▸ Problem statement: Only the lines from the one with "Screen dimensions: 1456x819" to the end of the data, both ends included, should be output, exactly as they stand and without pictures.

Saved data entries

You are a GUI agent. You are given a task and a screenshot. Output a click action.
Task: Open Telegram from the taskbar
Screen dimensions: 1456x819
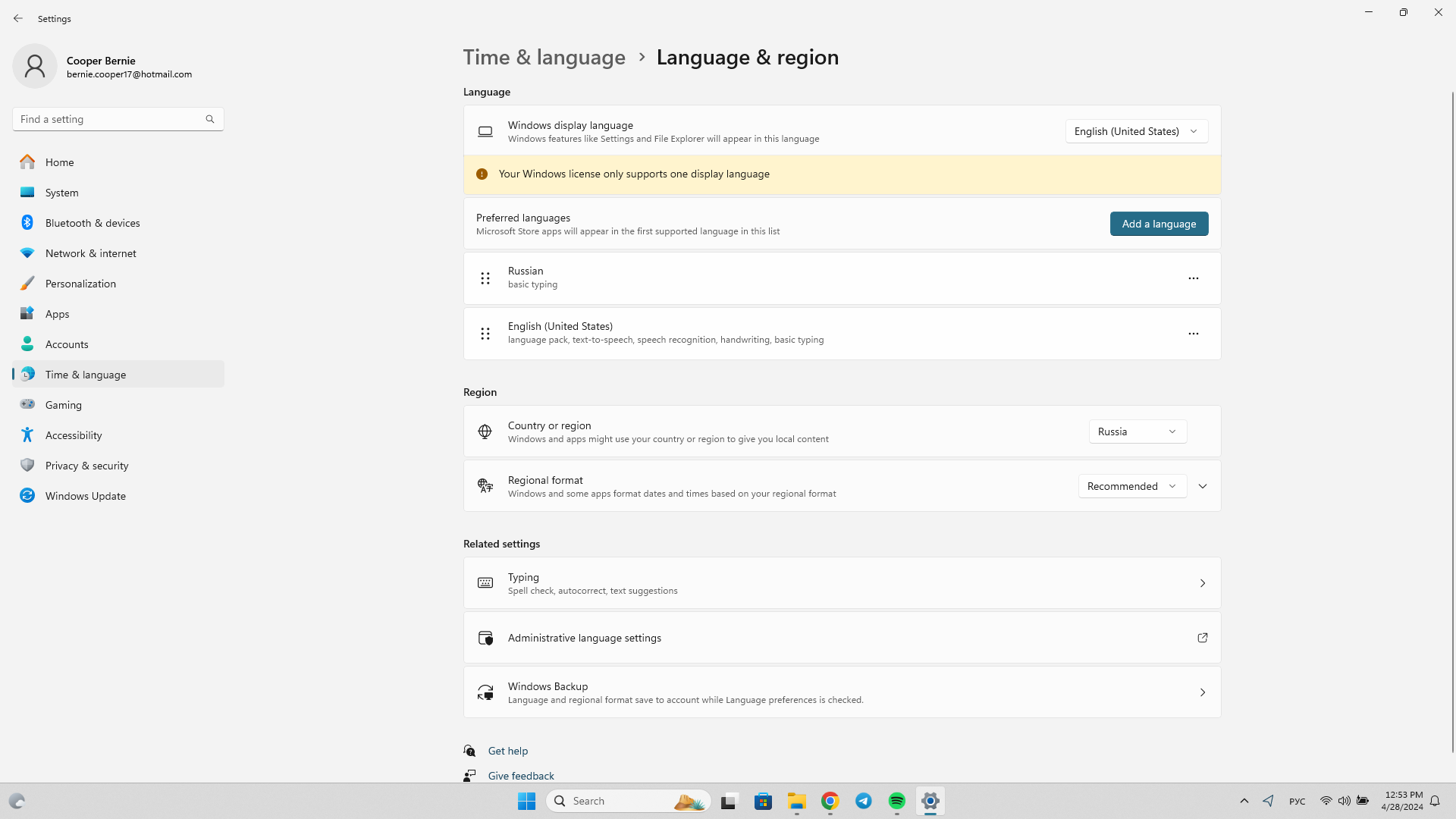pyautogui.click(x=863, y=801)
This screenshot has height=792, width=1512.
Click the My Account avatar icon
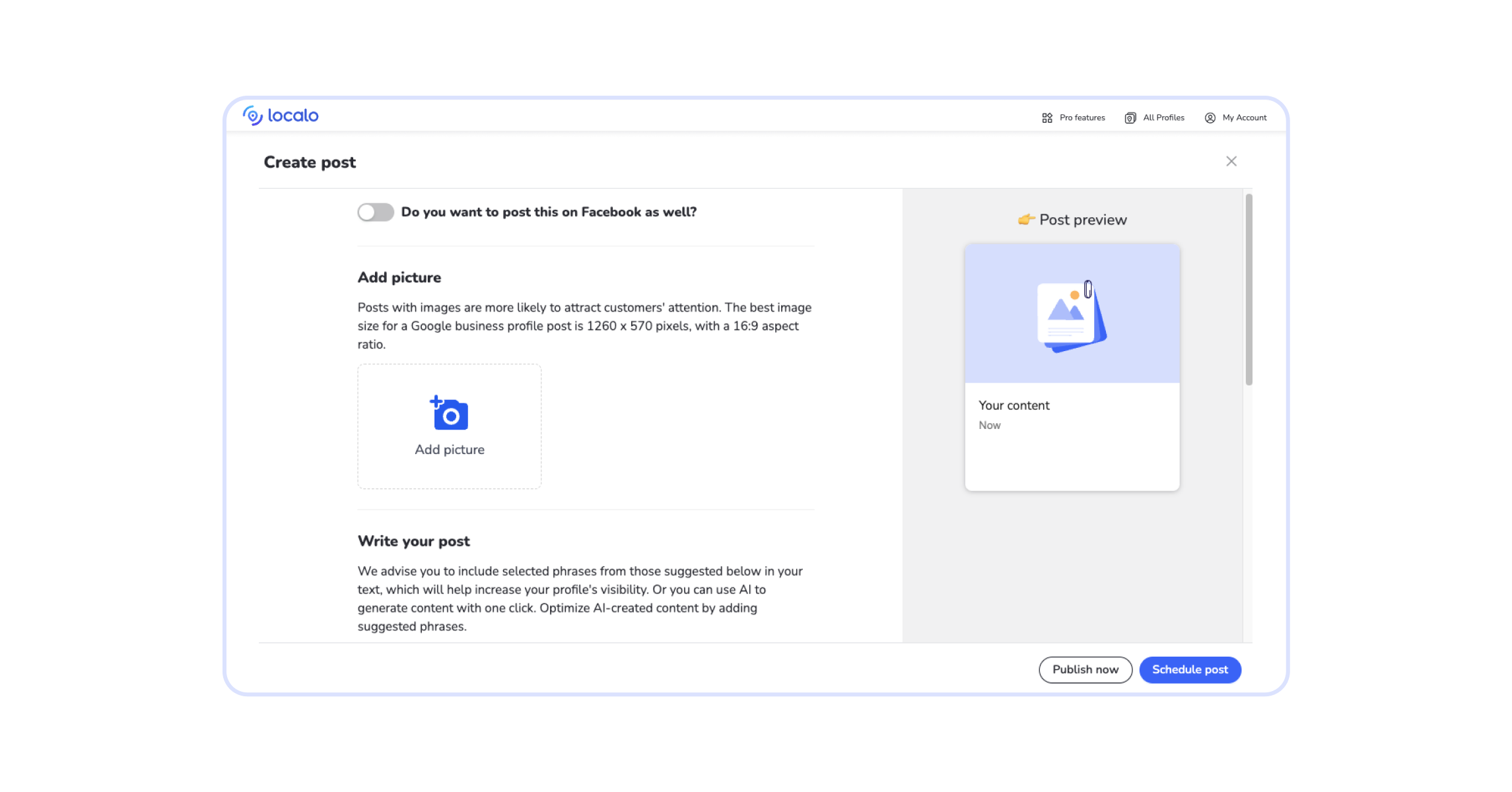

▸ Response box:
Screen dimensions: 1456x819
pyautogui.click(x=863, y=801)
This screenshot has height=792, width=1512.
Click the My Account avatar icon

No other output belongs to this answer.